The majority of the fifty-six signers of the Declaration of Independence signed the formally engrossed (written) parchment version of the Declaration on this day, the 2nd of August, in 1776.
On July 2, 1776, the Lee Resolution for independence from Great Britain was unanimously passed by the Second Continental Congress, meeting in Philadelphia, and the text of the Declaration was adopted on July 4, 1776. On July 19, 1776, the Continental Congress ordered that the Declaration be engrossed—i.e., carefully written in large, legible script—for signing.
The task was assigned to Timothy Matlack, a clerk in the Pennsylvania State House. Matlack’s work, as summarized by the National Archives, "included laying out the text on the parchment, determining the margins and space between lines, and calculating the space that would be needed at the bottom of the document for signatures."

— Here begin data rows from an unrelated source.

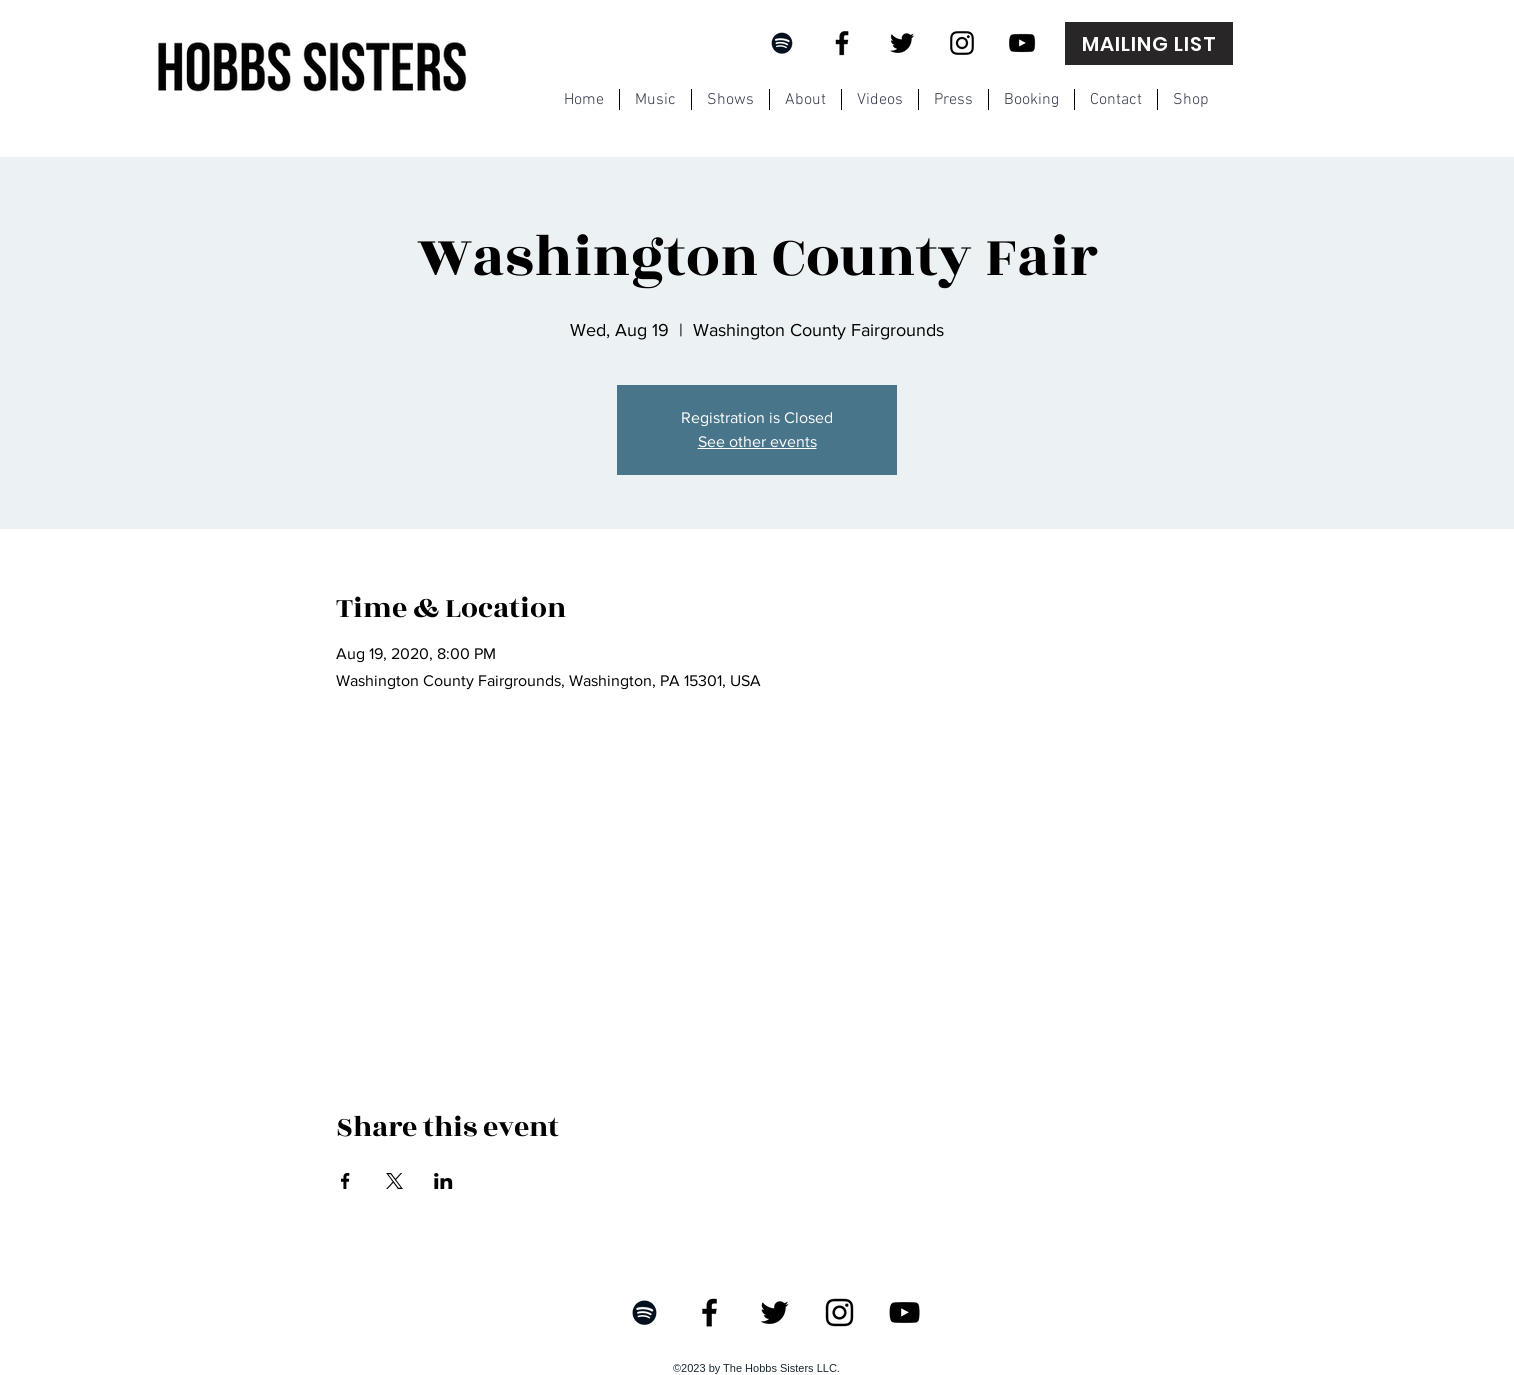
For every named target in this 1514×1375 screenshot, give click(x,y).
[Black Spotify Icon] (782, 43)
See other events (757, 441)
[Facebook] (842, 43)
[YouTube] (1022, 43)
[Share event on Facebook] (345, 1181)
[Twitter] (902, 43)
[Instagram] (962, 43)
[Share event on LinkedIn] (443, 1181)
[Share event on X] (394, 1181)
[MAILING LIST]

The Matlack version that was signed still exists. It is on display in the National Archives Building in Washington, D.C., but is faded so badly as to be almost illegible. This is in part because the document was not particularly well cared for even by the standards of the 1800s and early 1900s.
So, it's not surprising that the Declaration as most people envision it isn't the Matlack version but what is known as the Stone Engraving, a facsimile printed by William J. Stone which extremely closely reproduced how the Declaration appeared in 1823. At least two earlier facsimile versions by other printers did not as precisely reflect the original, and the Stone Engraving became America's iconic version of the Declaration of Independence.
The very first printing of the Declaration was published the night after its text had been approved, July 4, 1776, and is known as The Dunlap Broadside, named after the printer tasked with its publishing, John Dunlap, who produced about 200 copies. They were distributed on July 5, 1776. For the broadside, Dunlap used the typeface Caslon, designed by William Caslon I (c. 1692–1766) in London—specifically, typography experts surmise, Caslon fonts English Roman No. 1 or English Roman No. 2. A high-resolution version of the broadside is available online through the Library of Congress.
In total, fifty-six delegates of the Continental Congress signed the Declaration. A few did do so later than August 2, 1776. Interestingly, some who signed it were not delegates or were delegates who were not present on the day that the Second Continental Congress adopted the Declaration's text on July 4, 1776. For various reasons, mostly circumstantial, eight delegates present on July 4, 1776, never signed it; only two of them did not sign due to reasons of principle—John Alsop and John Dickinson—and George Read and Robert Morris did not vote in favor of the resolution of independence but signed the Declaration nonetheless, thereby joining the signatories who, in the words of the Declaration's famous last line, "mutually pledge to each other our Lives, our Fortunes and our sacred Honor."